As television holiday classics go, you can't get much better than "A Charlie Brown Christmas" and Eric Schaeffer's stage adaptation offers up a sweet and touching, live action version that that is itself an instant holiday classic.

The plot, in which a depressed but loveable blockhead Charlie Brown tries to rekindle his passion for the true meaning of Christmas amidst the crass, over-commericalization of the holiday, seems to be even more subversive that it did when the show originally aired. For there are few amongst us who would argue that things haven't gotten worse, what with stores (and, let's face it, certain other suburban theaters) switching into the Christmas season before the first trick-or-treater has rung their first bell.

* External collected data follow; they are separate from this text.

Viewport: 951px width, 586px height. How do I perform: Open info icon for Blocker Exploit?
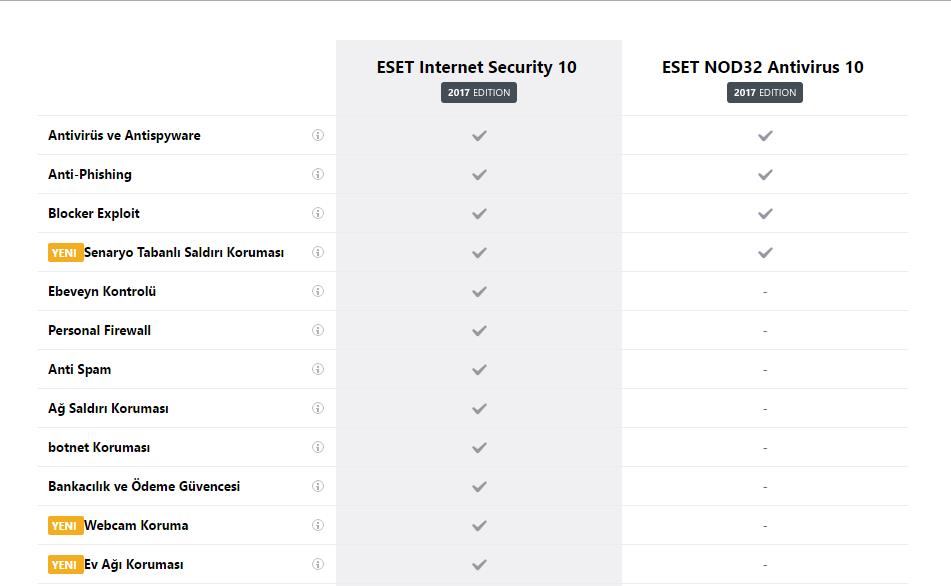point(318,213)
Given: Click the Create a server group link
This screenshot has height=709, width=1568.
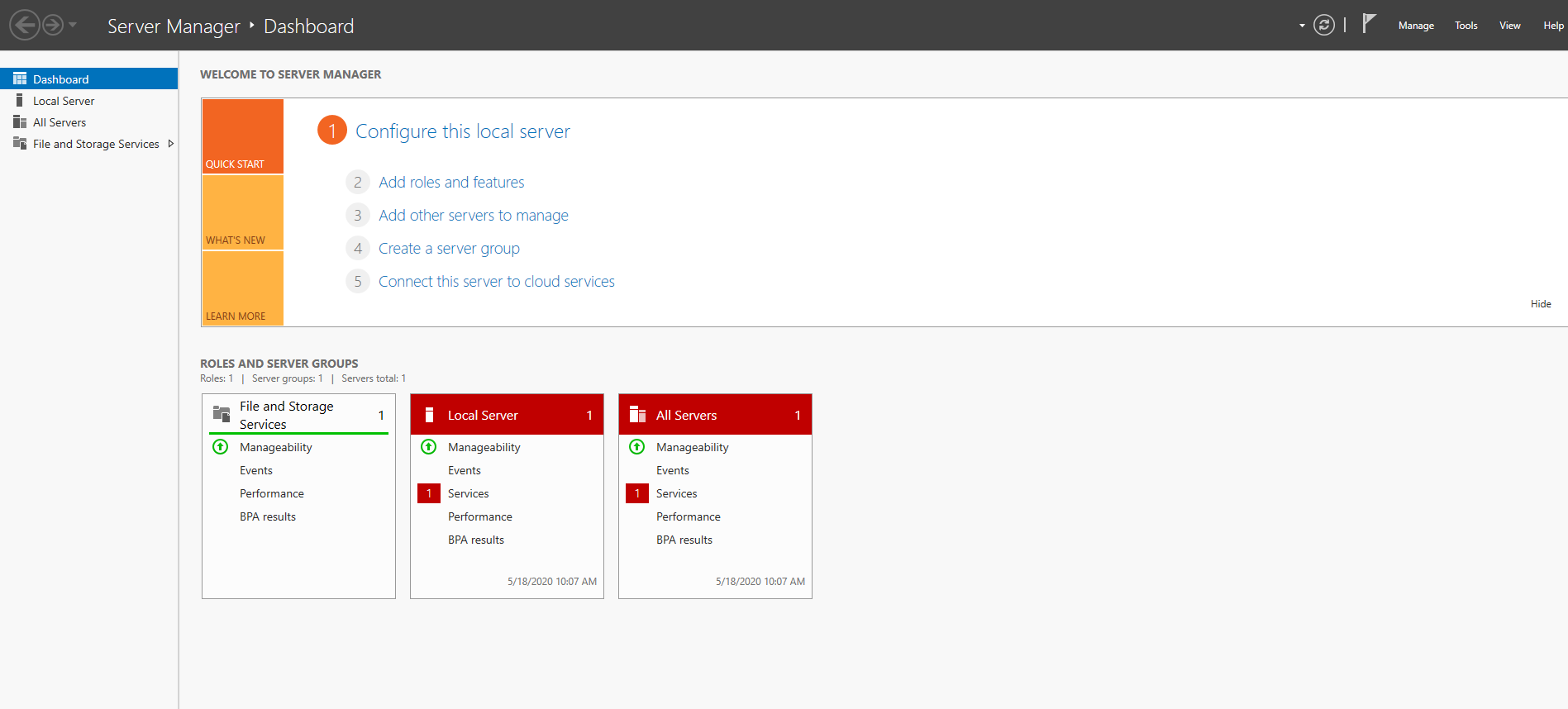Looking at the screenshot, I should point(449,249).
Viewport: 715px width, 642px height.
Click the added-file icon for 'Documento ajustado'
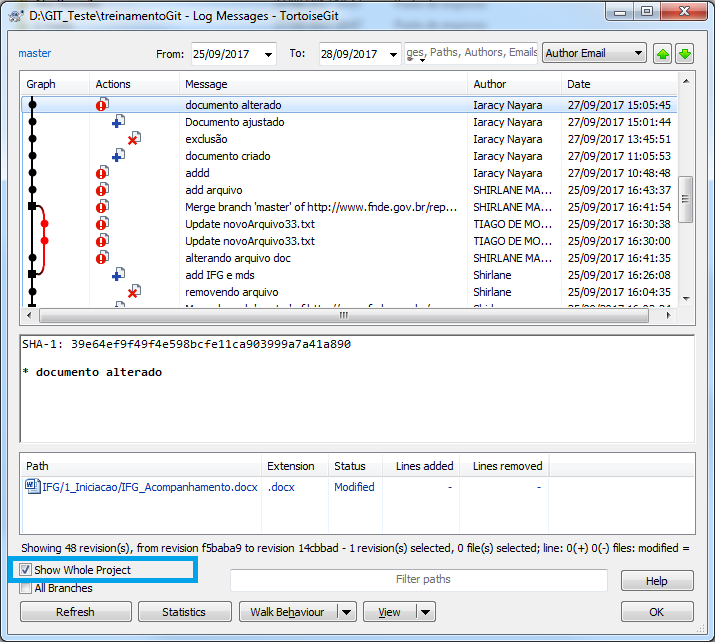click(x=118, y=122)
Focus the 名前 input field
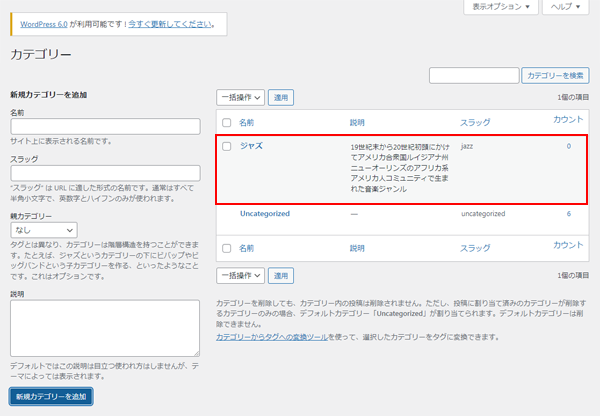This screenshot has width=600, height=416. [x=105, y=126]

But that's coming from a jaded (and very much adult) theater reviewer. For a children's perspective, joining me in my review duties were Sydney (age 10) and Peyton (age 5). Both girls thouroughly enjoyed themselves and the running time (about an hour) was the perfect amount of time; the production held everyone's attention for the full duration.

As Charlie Brown, I thought David Wesley Mitchell gave a smartly nuanced performance in which you couldn't help but love the loveable loser.As adults, I guess we all sometimes feel just like Charlie Brown.

Pig Pen (a charming Jeff Kurysz) earned the highest praise from Sydney and Peyton for his ability to act, play the drums and --in a bit of stage magic-- create a cloud of dust at will.

Kurysz was part of a musical trio that included Alex Benjamin as the piano keys-tickling Schroeder and Elizabeth Sandej-Schmidt on a rocking upright bass as Peppermint Patty. The trio kept the show musically humming and, thanks to Vince Guaraldi's iconic score, should hopefully introduce yet another American generation tothe joy of jazz music.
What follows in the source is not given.